Pluralism Without Relativism: Religious Studies à la Mode
By Joseph C. McLelland
Toronto: Clements Academic

Joseph C. McLelland needs no introduction to Record readers. He is a long time contributor and presently involved in the magazine’s Theology 101 series. He is also professor emeritus at McGill University and Presbyterian College, Montreal, not to mention a past moderator of the church. I tend to think of him as the Presbyterian’s Presbyterian, but for the very reason that he is far from the languid type society loves (sometimes justifiably) to ridicule. There is levity to the man that seeps through his work. Only the philosophically dyspeptic miss it. His love of irony and sportive turn of phrase is evident in everything he writes. This recent book is no exception—note the McLellandesque subtitle.

Where to begin? Pluralism, one of the main terms in the title, signifies to many how a cacophony of ultimately irreconcilable worldviews can peacefully co-exist.
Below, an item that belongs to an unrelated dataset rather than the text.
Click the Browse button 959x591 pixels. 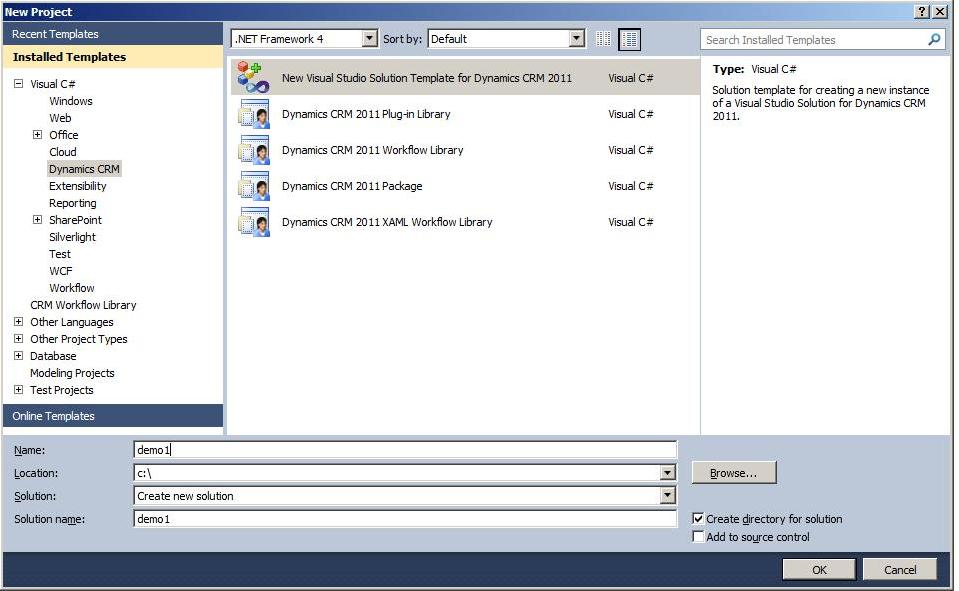[733, 473]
It trumps competitors as religious exclusivism and inclusivism. Unlike them, pluralism, in the best possible sense, celebrates difference while honouring uniqueness. As one would expect, McLelland discusses this issue but inflates it. Indeed, the book is an odyssey into a plurality of viewpoints from theology and philosophy to science, art, and literature. What is especially valuable (for those with ears to hear) is the intermittent chorus about the irreducible nature of truth, hence the phrase “without relativism” in the title. Being a collection of essays, the book has an oscillating focus. But rather than a mere publishing coincidence, this says something about the style and breadth of vision of its author. McLelland loves to traffic in ideas much like a wonderstruck child unaffected by the jaded perceptions of adults. A “second naivete,” Paul Ricoeur called it, a learned ignorance, if you will, that is hard won and especially refreshing to see in a professor emeritus. Where some are threatened by pluralism in all its dizzying forms, McLelland is challenged by its revelatory potential.
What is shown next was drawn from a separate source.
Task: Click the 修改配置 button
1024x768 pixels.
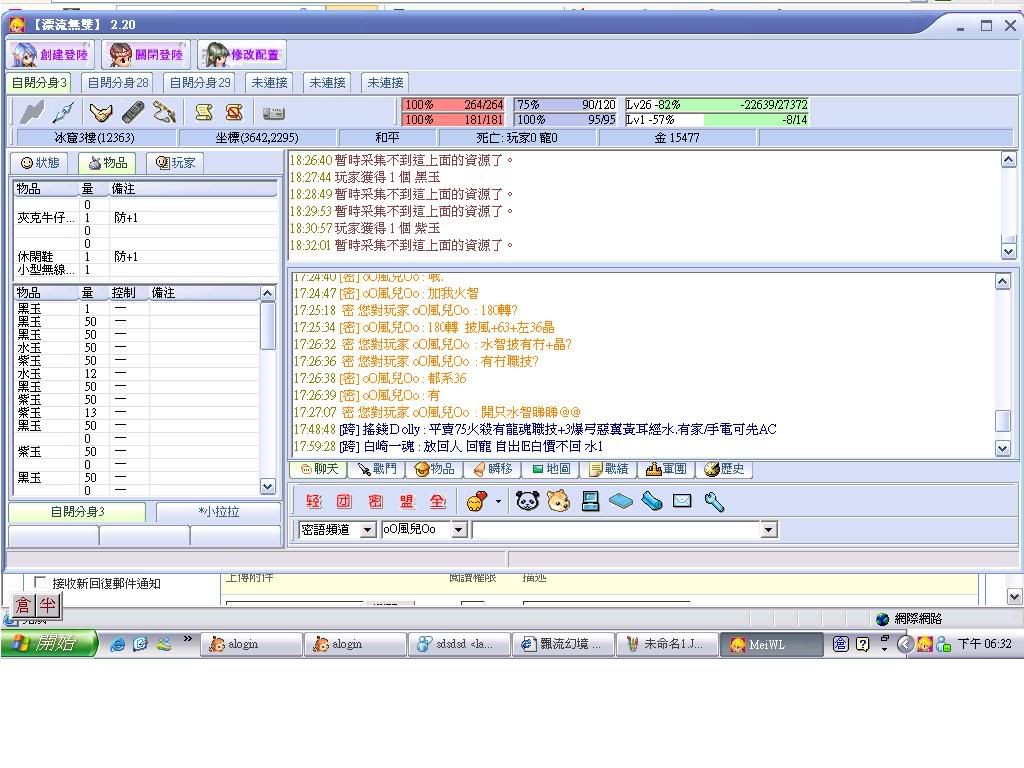Action: click(243, 54)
I cannot rehearse all discussed in the book. The intended audience is academic; the many topics specialized. A common theme is the tension faced by religions and their study in a postmodern world: to assign an absolute claim to a particular religion or to reduce religions to their lowest common denominator. It’s an issue of integrity and McLelland guards religions’ integrity by “escaping between the horns” of the dilemma, not as the idiom has it, “taking [it] by the horns,” that is, simply rebutting it. Religions make absolute claims. The trick is to recognize their scope and function. All absolute claims are incomplete, those of the various religions included. Their incompleteness, however, does not mean that absolute claims are false or all (competing ones) “true,” which basically amounts to the same thing. Religious claims envision a state of affairs that cannot be limited to planet earth, as oddly “sci-fi” as this sounds. As they are universal, religious claims attend to “possibilities on a cosmic scale.” Standard forms of logic fail here. Modal logic, McLelland’s hobbyhorse, is the promising alternative. Not only does it aim at a path through dilemmas, but modal thinking forces us to see past our noses, to explore alternative forms of universal validity. The call is nothing short of “a renewal of youth.”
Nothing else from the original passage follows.